Hampir setiap hari aku membenamkan diri, berkutat dengan bisnis manis yang menjadi sumber kebahagiaanku selama ini, yach… judi, bola, dan uang, bagiku tidak ada yang lebih membahagiakan dari ini semua. Mataku kian menghangat menyaksikan pemandangan ini, beban penyesalan terasa kian menyesakkan dada. Seandainya…. Seandainya… dan seandainya…. Hanya itu yang tengah mengisi ruang kosong diotakku.
                                                                          ***
Uforia pergantian tahun kian terasa saat hari menjelang malam. Seperti biasa, setiap menyambut pergantian tahun, aku selalu mengundang orkes dangdut yang biasa tampil di lapangan depan rumah. Semua orang turut bergembira, mereka asyik dengan aktifitasnya masing-masing, mulai dari bakar ikan, menyulut petasan, berjoget ria, dan pesta kembang api. Rumahku memang menjadi base camp bagi para tetangga, baik tua maupun muda. Semua itu karena aku dan istriku sangat supel, dan pandai pergaul. Kami memiliki banyak teman yang siap menyambut kemeriahan pesta pergantian tahun.
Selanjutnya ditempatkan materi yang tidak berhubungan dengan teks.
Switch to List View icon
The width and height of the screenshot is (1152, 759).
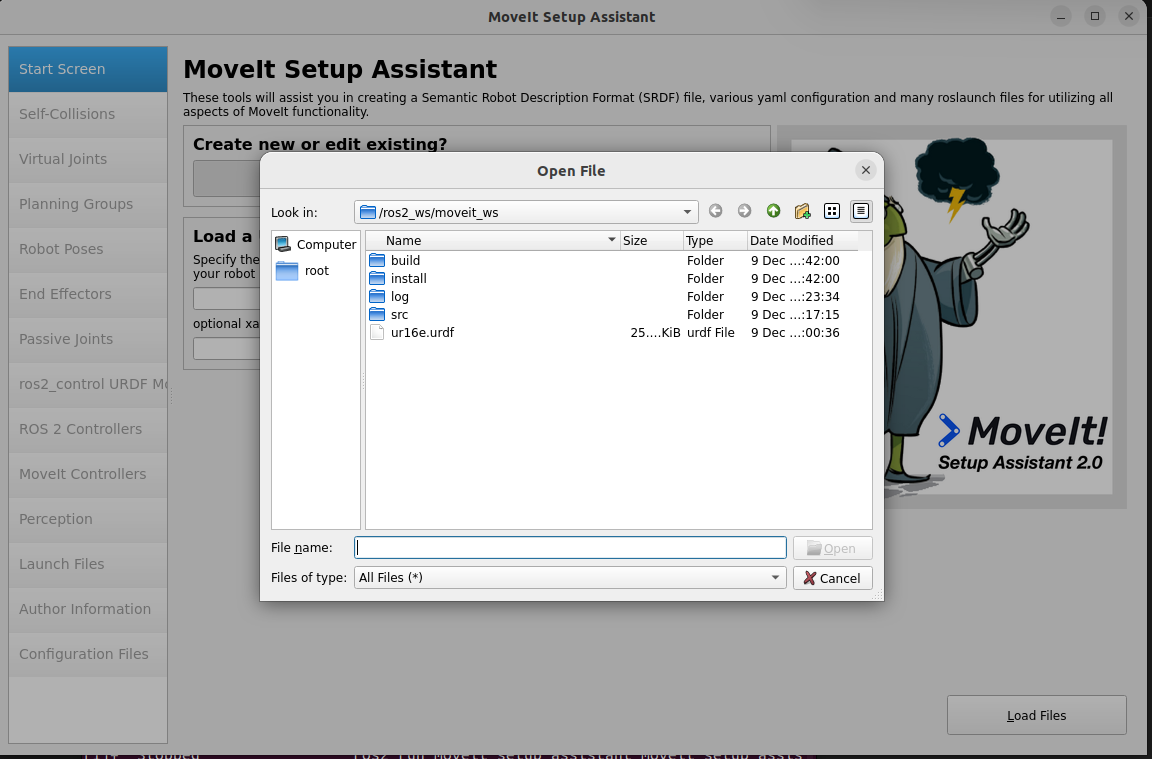[x=831, y=211]
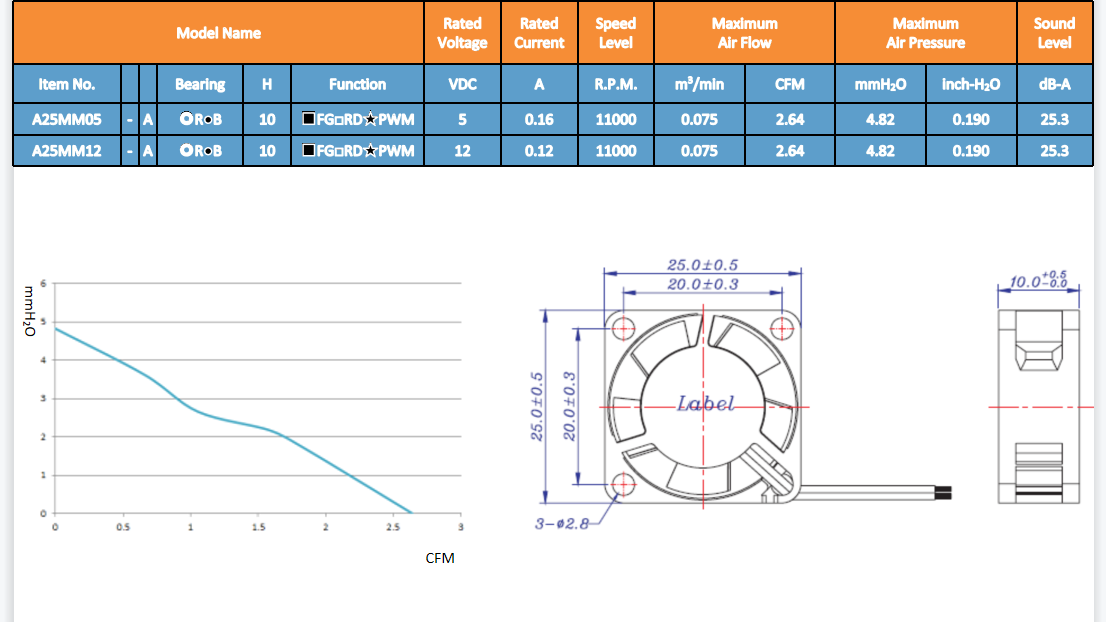Click the 0.16 rated current value
The height and width of the screenshot is (622, 1106).
pos(539,119)
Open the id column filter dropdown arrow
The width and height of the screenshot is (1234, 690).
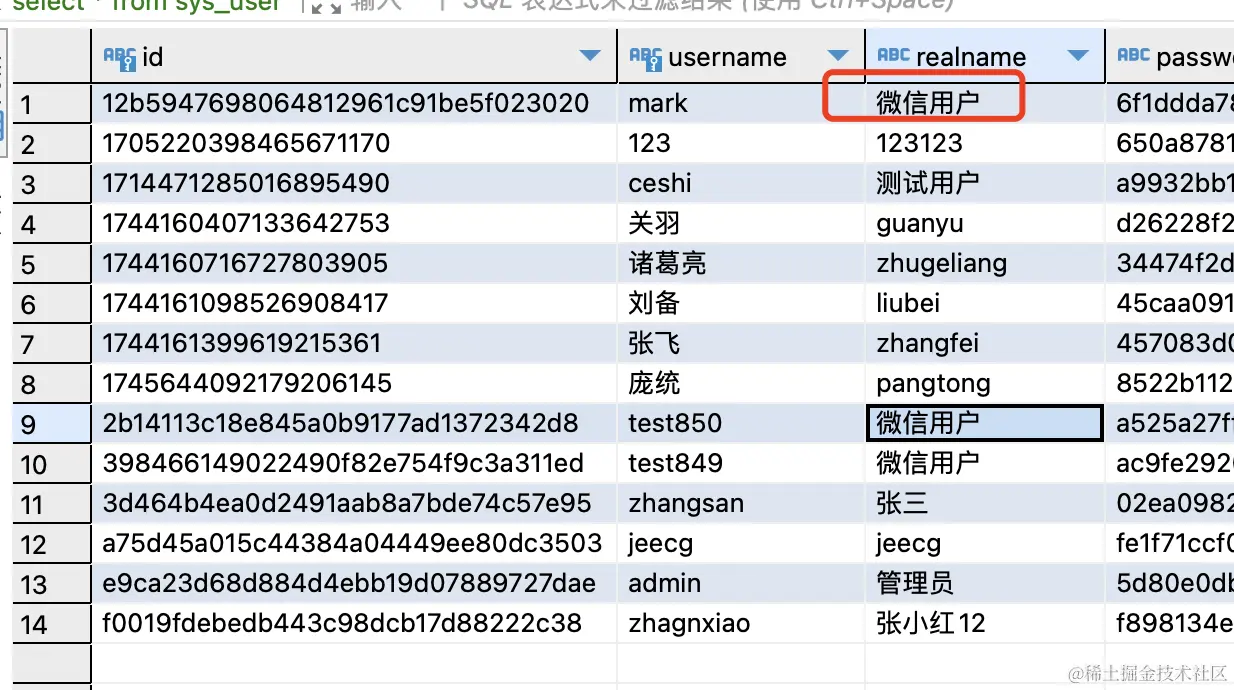tap(591, 57)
Berbeda dengan kedua orang tuanya, anak pertamaku Reno justru memiliki sifat yang bertentangan, dia lebih pendiam, jarang bergaul, dan terkesan kuper. Di saat orang tengah sibuk pesta, dia malah asyik main game di kamarnya. Kesempatan ini kugunakan untuk merubah kebiasaan anak laki-lakiku, aku ingin dia bergaul dengan teman-temannya. Lalu aku menyuruh beberapa anak muda yang tengah asyik bermain kartu untuk mengajak Reno keluar. Dan, berhasil. Reno memang selalu menuruti panggilanku. Aku senang melihat Reno mulai bergabung dengan kelompok pemuda yang tengah asyik menikmati malam pergantian tahun.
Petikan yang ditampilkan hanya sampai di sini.